What to do: Write out the data below in full, unchanged, minus the images.

━━━━━ Provided records ━━━━━

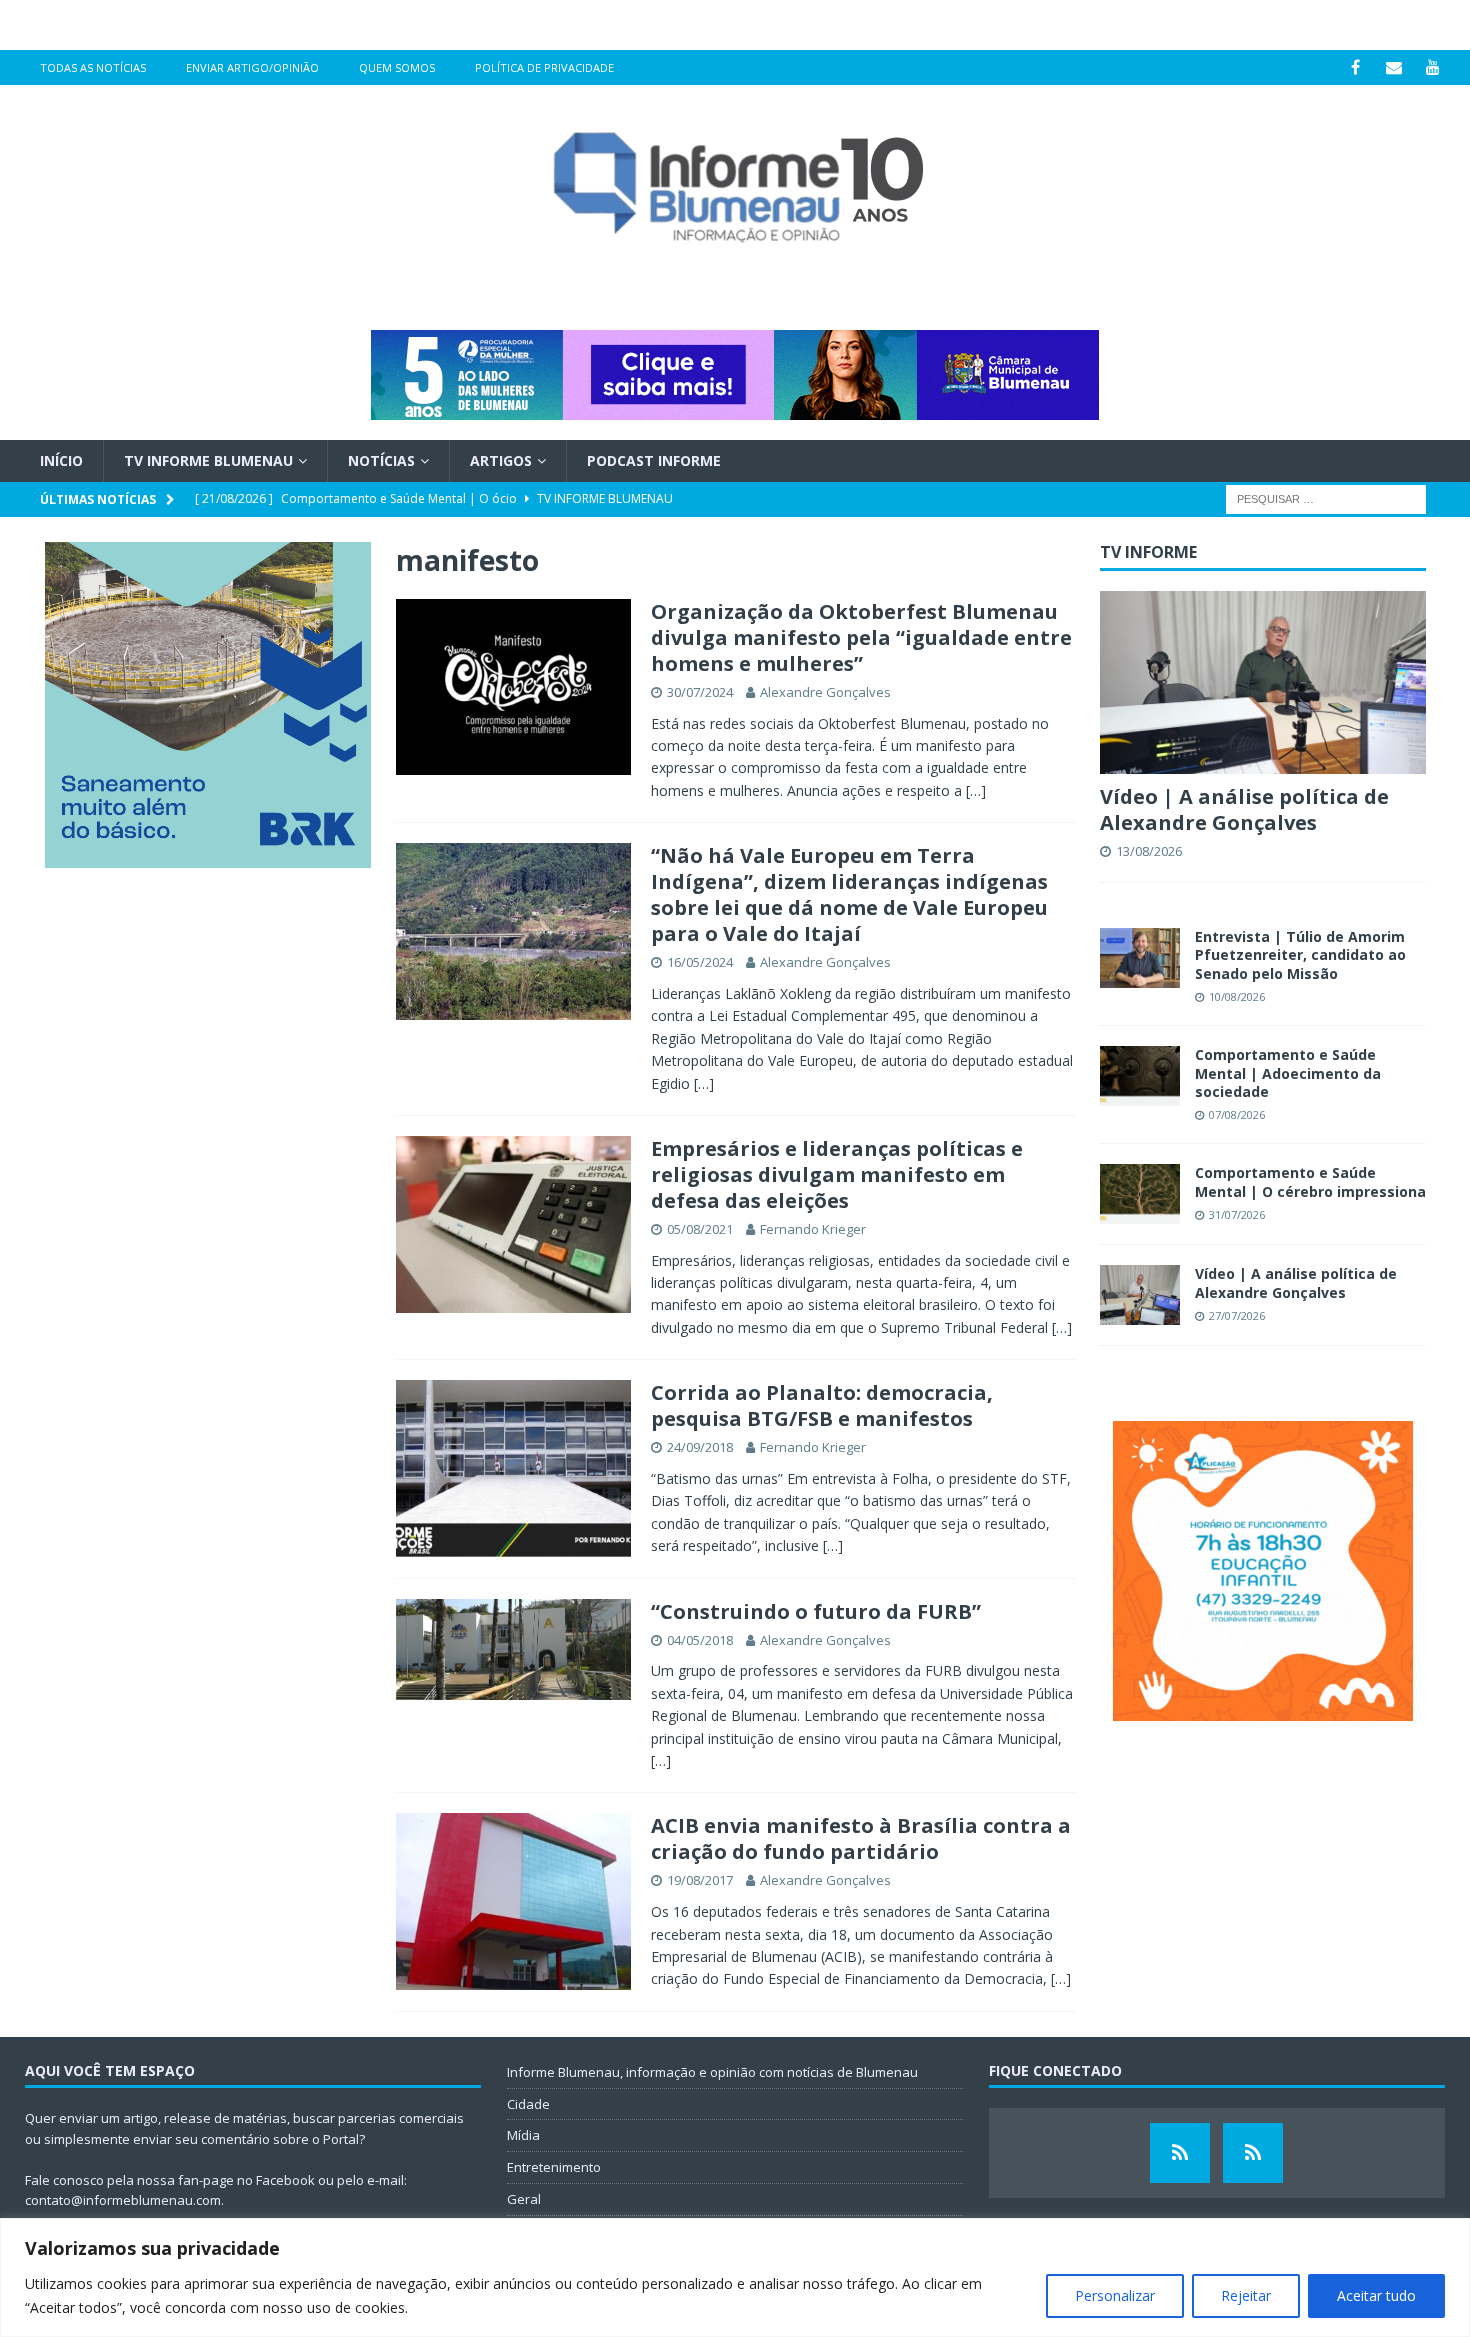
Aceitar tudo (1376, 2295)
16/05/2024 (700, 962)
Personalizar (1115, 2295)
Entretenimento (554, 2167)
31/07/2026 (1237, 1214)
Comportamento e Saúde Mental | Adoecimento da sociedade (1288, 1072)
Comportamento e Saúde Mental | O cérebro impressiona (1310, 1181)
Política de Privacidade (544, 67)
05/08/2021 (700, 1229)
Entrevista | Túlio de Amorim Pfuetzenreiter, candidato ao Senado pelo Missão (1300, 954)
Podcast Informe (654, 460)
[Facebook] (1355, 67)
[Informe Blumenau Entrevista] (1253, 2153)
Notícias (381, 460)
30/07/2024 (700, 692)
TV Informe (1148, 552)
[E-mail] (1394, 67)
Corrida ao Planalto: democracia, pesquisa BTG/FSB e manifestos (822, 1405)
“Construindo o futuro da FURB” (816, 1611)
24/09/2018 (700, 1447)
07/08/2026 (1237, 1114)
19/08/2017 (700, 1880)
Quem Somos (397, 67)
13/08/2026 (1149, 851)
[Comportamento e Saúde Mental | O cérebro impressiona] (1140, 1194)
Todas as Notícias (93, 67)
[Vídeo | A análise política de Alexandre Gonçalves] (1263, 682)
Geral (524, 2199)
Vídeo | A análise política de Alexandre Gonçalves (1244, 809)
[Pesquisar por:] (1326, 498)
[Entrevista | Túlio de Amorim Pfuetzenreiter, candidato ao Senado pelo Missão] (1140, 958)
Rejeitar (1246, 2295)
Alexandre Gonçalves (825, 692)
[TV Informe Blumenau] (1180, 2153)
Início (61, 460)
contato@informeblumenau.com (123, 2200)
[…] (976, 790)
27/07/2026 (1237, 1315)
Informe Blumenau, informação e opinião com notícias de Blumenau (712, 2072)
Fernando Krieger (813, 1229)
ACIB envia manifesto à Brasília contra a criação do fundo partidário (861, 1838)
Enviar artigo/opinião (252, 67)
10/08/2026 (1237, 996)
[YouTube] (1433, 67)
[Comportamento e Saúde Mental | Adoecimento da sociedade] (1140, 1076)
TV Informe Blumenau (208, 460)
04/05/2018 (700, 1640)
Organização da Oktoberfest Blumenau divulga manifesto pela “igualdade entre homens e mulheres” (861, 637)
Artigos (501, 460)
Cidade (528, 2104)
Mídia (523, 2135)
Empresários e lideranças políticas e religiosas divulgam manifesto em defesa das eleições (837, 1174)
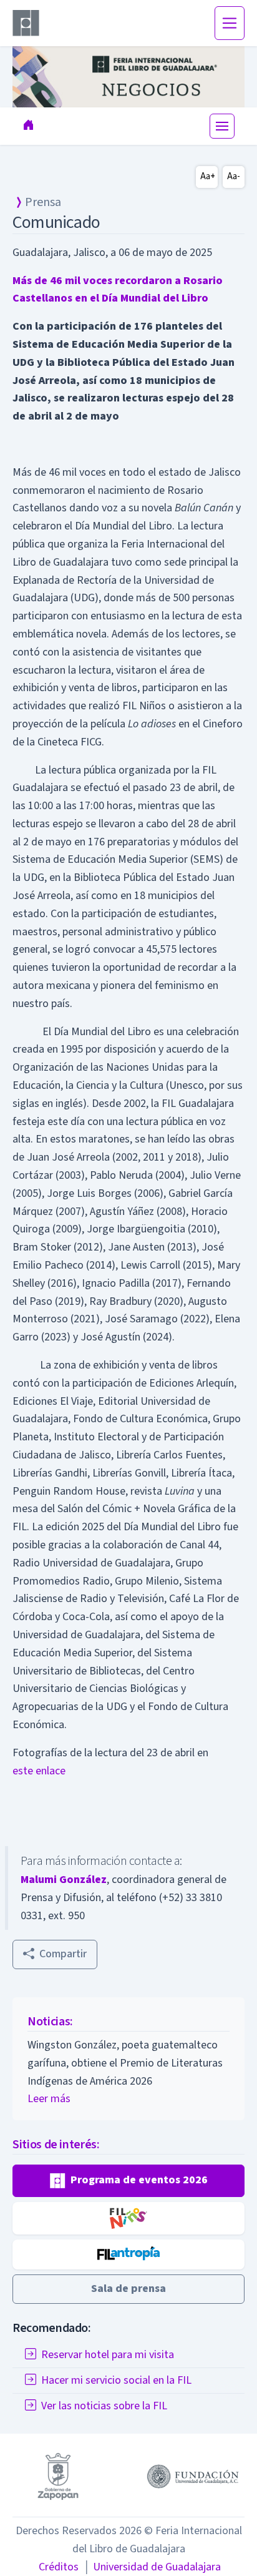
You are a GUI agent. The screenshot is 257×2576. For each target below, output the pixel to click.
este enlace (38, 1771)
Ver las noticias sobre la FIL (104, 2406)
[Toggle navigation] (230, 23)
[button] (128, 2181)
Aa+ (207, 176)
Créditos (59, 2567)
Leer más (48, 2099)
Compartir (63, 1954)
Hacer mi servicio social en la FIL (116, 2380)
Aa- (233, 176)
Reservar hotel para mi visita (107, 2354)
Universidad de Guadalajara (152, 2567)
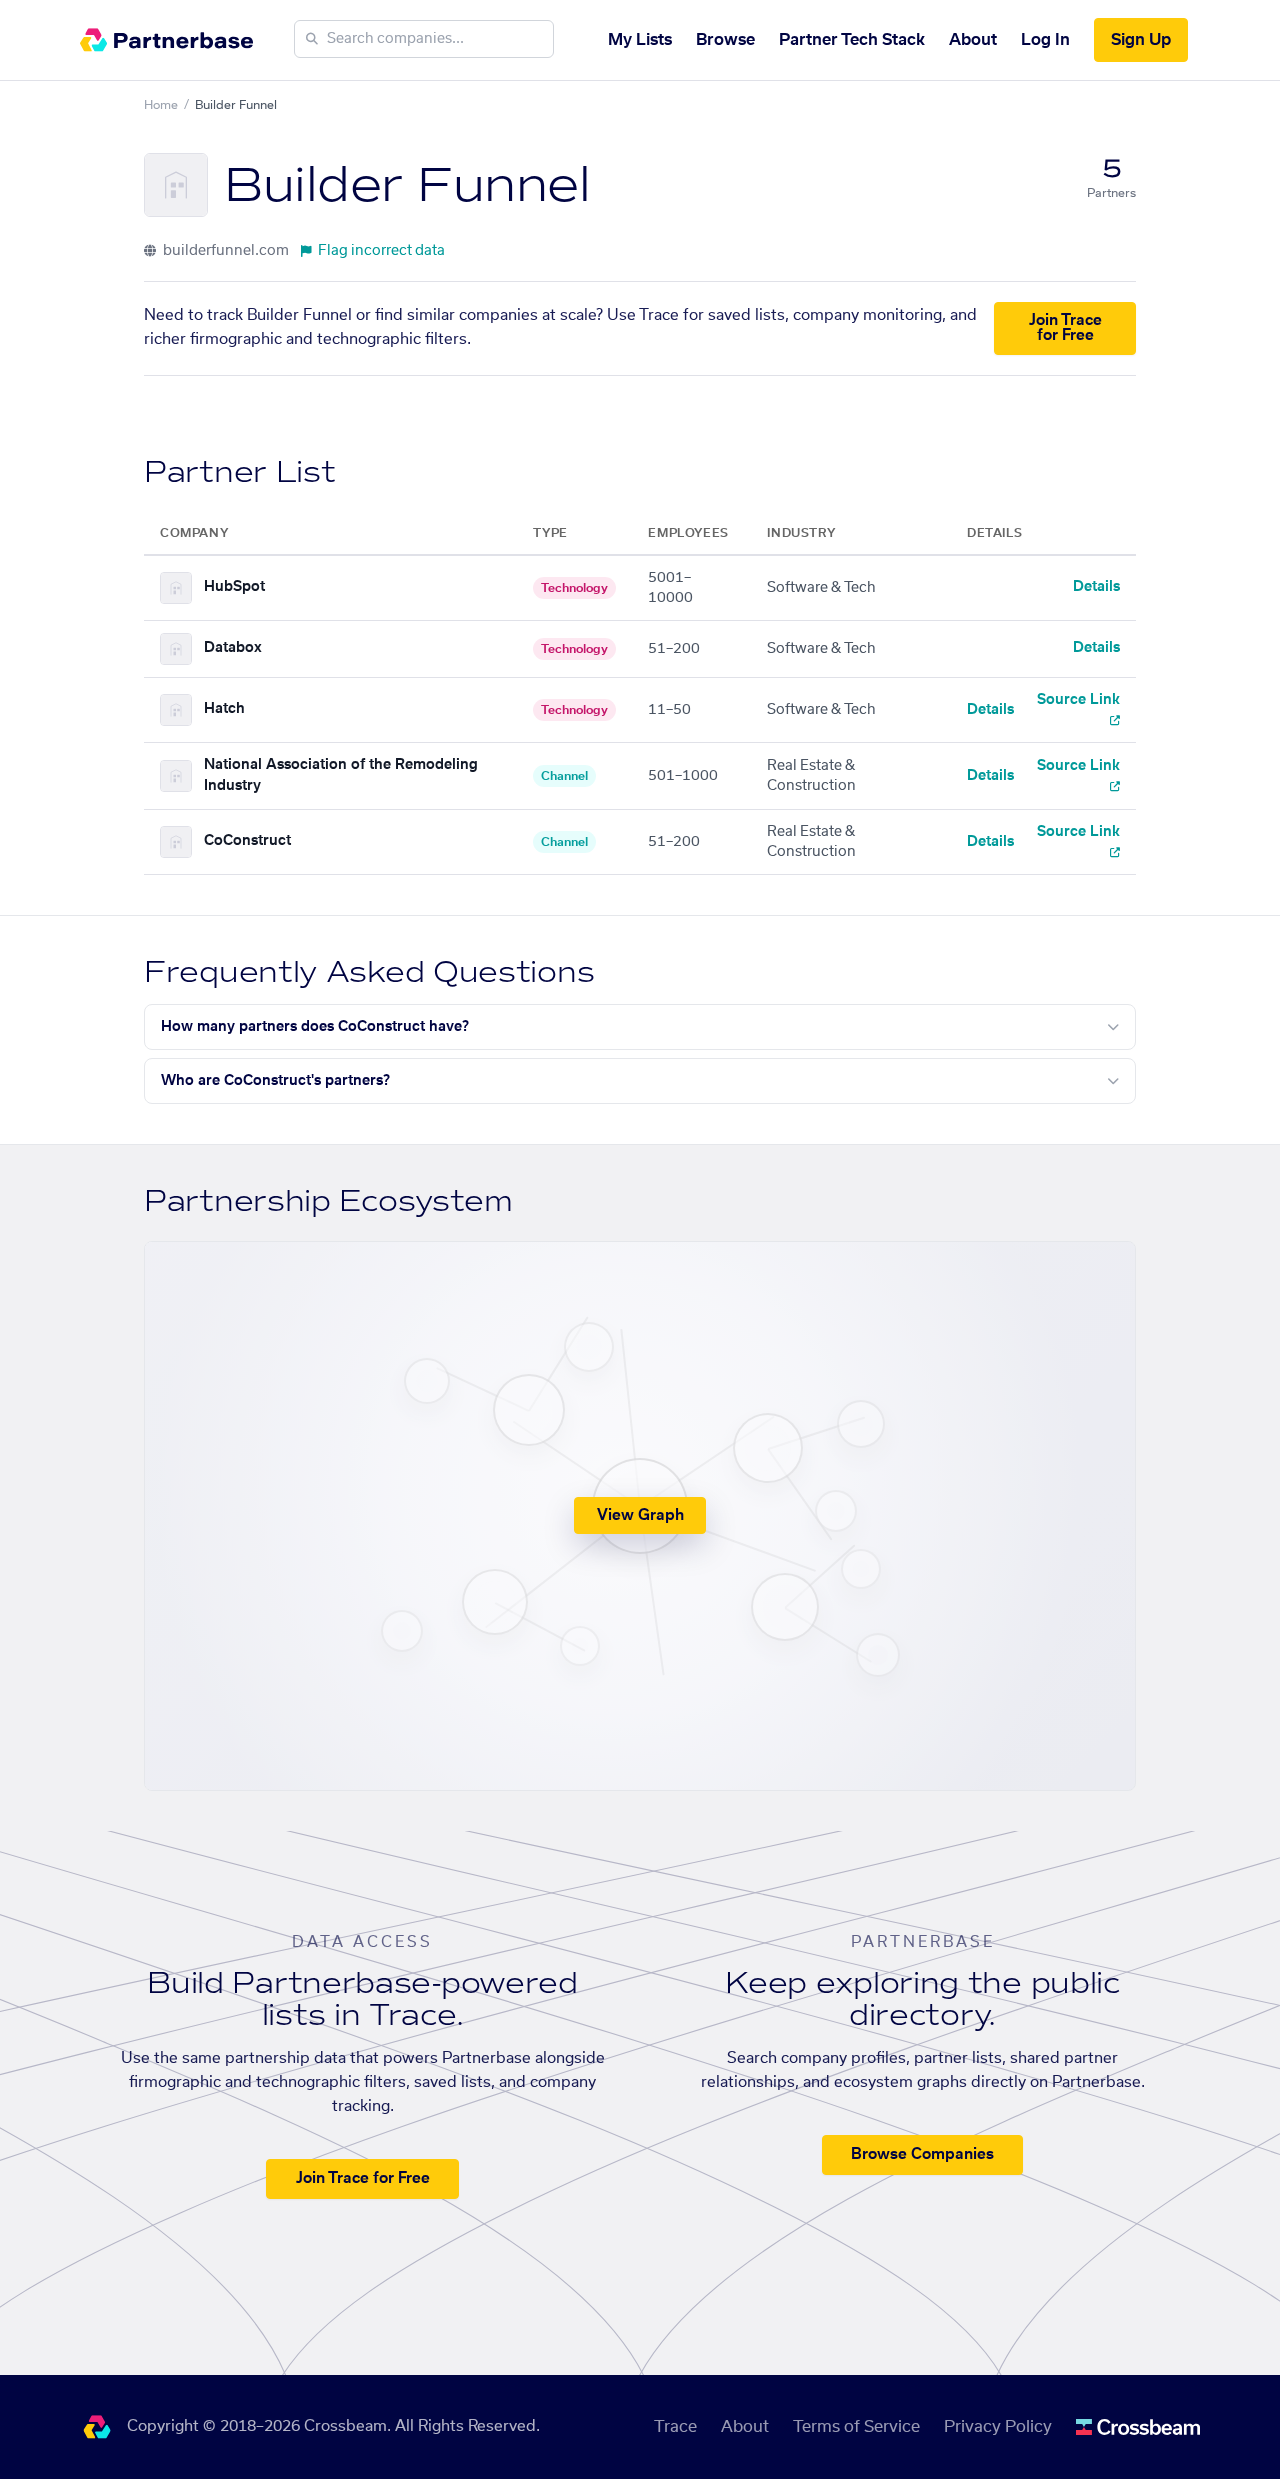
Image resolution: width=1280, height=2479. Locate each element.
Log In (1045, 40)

━━━━━

Completed task:
Aceitar tudo (1376, 2295)
16/05/2024 (700, 962)
Personalizar (1115, 2295)
Entretenimento (554, 2167)
31/07/2026 (1237, 1214)
Comportamento e Saúde Mental | Adoecimento da sociedade (1288, 1072)
Comportamento e Saúde Mental | O cérebro impressiona (1310, 1181)
Política de Privacidade (544, 67)
05/08/2021 (700, 1229)
Entrevista | Túlio de Amorim Pfuetzenreiter, candidato ao Senado pelo Missão (1300, 954)
Podcast Informe (654, 460)
[Facebook] (1355, 67)
[Informe Blumenau Entrevista] (1253, 2153)
Notícias (381, 460)
30/07/2024 (700, 692)
TV Informe (1148, 552)
[E-mail] (1394, 67)
Corrida ao Planalto: democracia, pesquisa BTG/FSB e manifestos (822, 1405)
“Construindo o futuro da FURB” (816, 1611)
24/09/2018 (700, 1447)
07/08/2026 (1237, 1114)
19/08/2017 (700, 1880)
Quem Somos (397, 67)
13/08/2026 (1149, 851)
[Comportamento e Saúde Mental | O cérebro impressiona] (1140, 1194)
Todas as Notícias (93, 67)
[Vídeo | A análise política de Alexandre Gonçalves] (1263, 682)
Geral (524, 2199)
Vídeo | A análise política de Alexandre Gonçalves (1244, 809)
[Pesquisar por:] (1326, 498)
[Entrevista | Túlio de Amorim Pfuetzenreiter, candidato ao Senado pelo Missão] (1140, 958)
Rejeitar (1246, 2295)
Alexandre Gonçalves (825, 692)
[TV Informe Blumenau] (1180, 2153)
Início (61, 460)
contato@informeblumenau.com (123, 2200)
[…] (976, 790)
27/07/2026 (1237, 1315)
Informe Blumenau, informação e opinião com notícias de Blumenau (712, 2072)
Fernando Krieger (813, 1229)
ACIB envia manifesto à Brasília contra a criação do fundo partidário (861, 1838)
Enviar artigo/opinião (252, 67)
10/08/2026 (1237, 996)
[YouTube] (1433, 67)
[Comportamento e Saúde Mental | Adoecimento da sociedade] (1140, 1076)
TV Informe Blumenau (208, 460)
04/05/2018 (700, 1640)
Organização da Oktoberfest Blumenau divulga manifesto pela “igualdade entre homens e mulheres” (861, 637)
Artigos (501, 460)
Cidade (528, 2104)
Mídia (523, 2135)
Empresários e lideranças políticas e religiosas divulgam manifesto em defesa das eleições (837, 1174)
You are a GUI agent. The screenshot is 257×2576. For each target below, output the pixel to click.
este enlace (38, 1771)
Ver las noticias sobre la FIL (104, 2406)
[Toggle navigation] (230, 23)
[button] (128, 2181)
Aa+ (207, 176)
Créditos (59, 2567)
Leer más (48, 2099)
Compartir (63, 1954)
Hacer mi servicio social en la FIL (116, 2380)
Aa- (233, 176)
Reservar hotel para mi visita (107, 2354)
Universidad de Guadalajara (152, 2567)
Image resolution: width=1280, height=2479. Locate each element.
Log In (1045, 40)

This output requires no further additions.